甲斐。
眺め見る山々は紅や梔子色に点々と色づき、刈り入れの終わった田畑はうら寂しからんや乾いた土色を見せていた。
老いたる者や女子供らが遠巻きに見送る中、よくよく調教された軍馬達が、いかめしい武将を背なに土煙を上げていく。

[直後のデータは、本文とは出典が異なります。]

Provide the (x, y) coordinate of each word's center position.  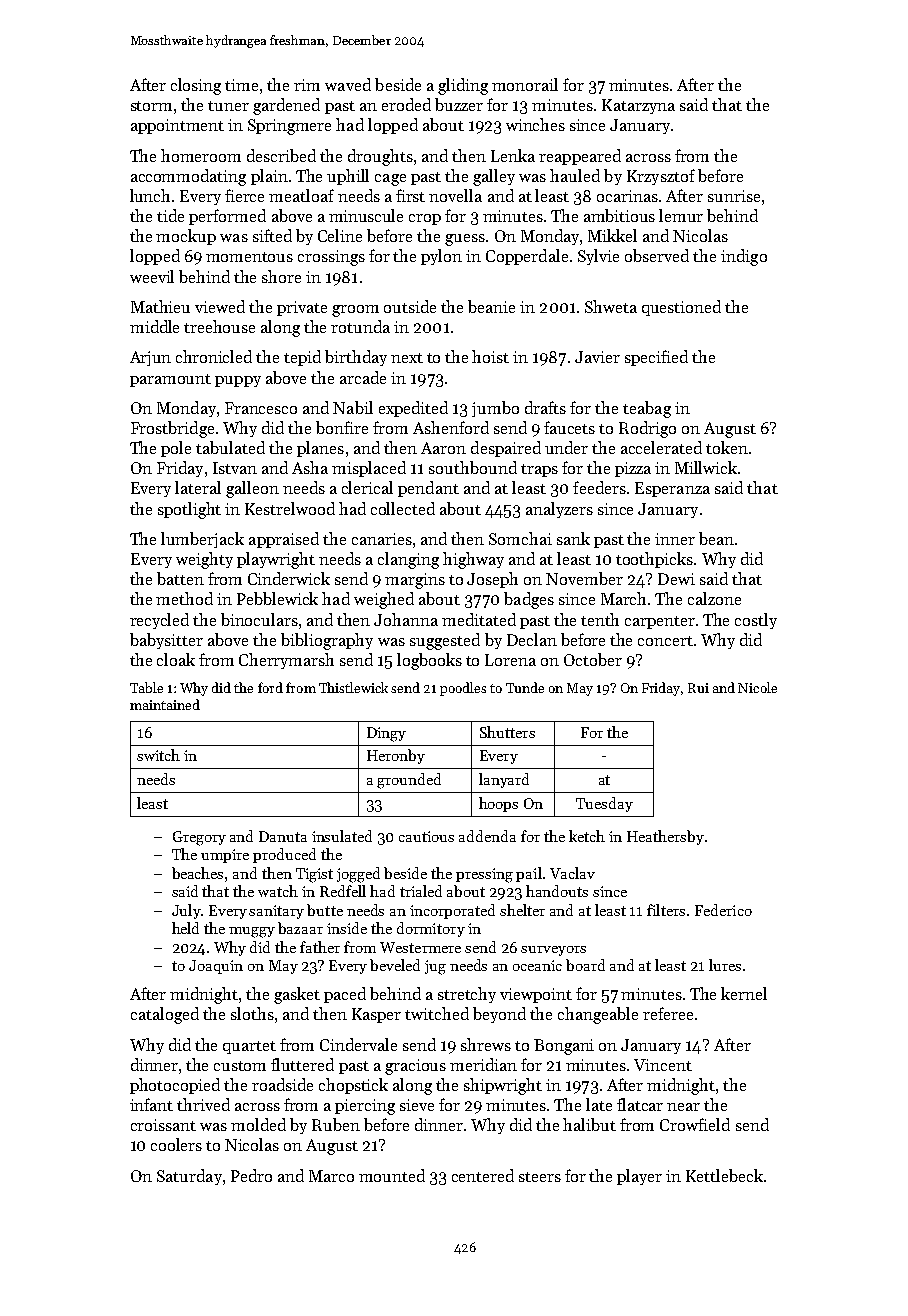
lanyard (504, 780)
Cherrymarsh (286, 661)
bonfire (342, 427)
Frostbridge (172, 429)
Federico (723, 910)
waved (348, 84)
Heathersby (665, 837)
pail (529, 874)
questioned (681, 308)
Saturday (189, 1177)
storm (151, 106)
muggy (252, 932)
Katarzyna (638, 106)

此度の出陣に際して、武田信虎は手駒をかなり分散させた。
駿河の主である今川氏親は用心深く、そして執念深い。さらに真っ向から当たる兵力の強大さのみならず、穴山や大井などの国人をたぶらかす術にも長けている。
今川氏親が相手とあらば、武田信虎は様々な不測の事態を勘案し、厚く手厚く備えなければならないのであった。
配備と軍容は次の様相である。
まず諏訪方と佐久方の警戒がために、板垣信方・甘利虎泰をそれぞれの郷へ留まらせた。次に笹子峠からの敵襲に備えては、岩崎信為と小山田虎親を東郡へ配した。さらに御坂や鳥坂などの南側の峠の監視には、油川信守と曽根昌長を当たらせた。
さきの戦の折、今川は甲斐の懐深くまで攻め入ってきた。そのような事態に備え、身重の蕗と子らを守らせるために、荻原政勝を躑躅ヶ崎武田館の留守居とし、駒井政武を詰城・要害山城へ置いた。
さて甲斐国内の配備が左様にあれば、河内域へ出撃するは手薄な様相かと思えばそうではない。
波木井義実を筆頭とする波木井一族が今川の手中に渡らぬようにすることが最優先であるため、疾風の如くの歩度で進軍する必要がある。
今井の兄弟はまたもおかしな動きをせぬよう目付をする意味で連れていくが、信の厚い諸角虎定と土屋昌遠、統率の取れた隊を持つ楠浦昌勝、原昌俊、馬場虎貞に加え、下総の広い平地で鳴らした騎馬上手の原虎胤など、武田信虎は河内出陣に向けて騎馬の得意な将とその隊を選りすぐった。
武田信虎が躑躅ヶ崎武田館を発つと、道中次々と河内出陣の任を与えられた将らの隊が合流していった。
釜無川と笛吹川が互いを飲み合うあたりである鰍沢口へ至る頃には、此度の総力となっていた。
武田信虎はぐるりと軍勢を見渡すと、おもむろに鐙の上に立ちては太い声を張った。
「者共! ここより先は、馬比べと心得よ。波木井の館まで、最も速う着いた者へ、褒美を取らす! さぁ者共、走れ!」
オォーという雄叫びと共に、勇む数千の脚と蹄が地を踏み鳴らし、土埃がもうもうと巻き上がった。
この様はあまりにも勇猛な光景であったため、「武田勢是悪猛々騎馬隊也」と、沿道の民のみならず、旅の僧侶神職、周国の間者の風聞が後の世に伝わるほどであった。
走れと号が放たれて、将や兵らは銘々に南進をし始めた。
鰍沢口より幾手かに分かれ、一方は川沿いを、一方は山間を、一方は船を奪いて川を下り始めた。
「おぉおぉ、川下りとな! 危のうござりまするな」
馬を駆りながら、諸角虎定はその文言とは裏腹に、げに楽しげに信虎の気を引いた。
「まったくだ。この荒い河の上の船の上なぞ、逃げ場なく矢の的になるだけだ」
すると信虎のすぐ後方にいた小畠虎盛が、軽快に軽口を挟んだ。
「あの者共、御館様に矢が届かぬよう、的になりに行ったのやもしれませぬぞ」
それにてワッハッハと笑う家臣達の声をフンと鼻であしらうと、信虎は馬腹を蹴やった。
「あっ、お待ちくださいませ御館様!」
「いかん、御館様が単騎で最先鋒になってしまう!」
「御館様が波木井殿の館へ最先着なさった場合、褒美はどなたに下されるのでしょう?」
「そんなことを言うてる場合ではなかろう! 早う御館様に追いつくのじゃ!」
「はい!」
家臣達は一斉に馬の腹を蹴やりて信虎の馬尻へ追いすがった。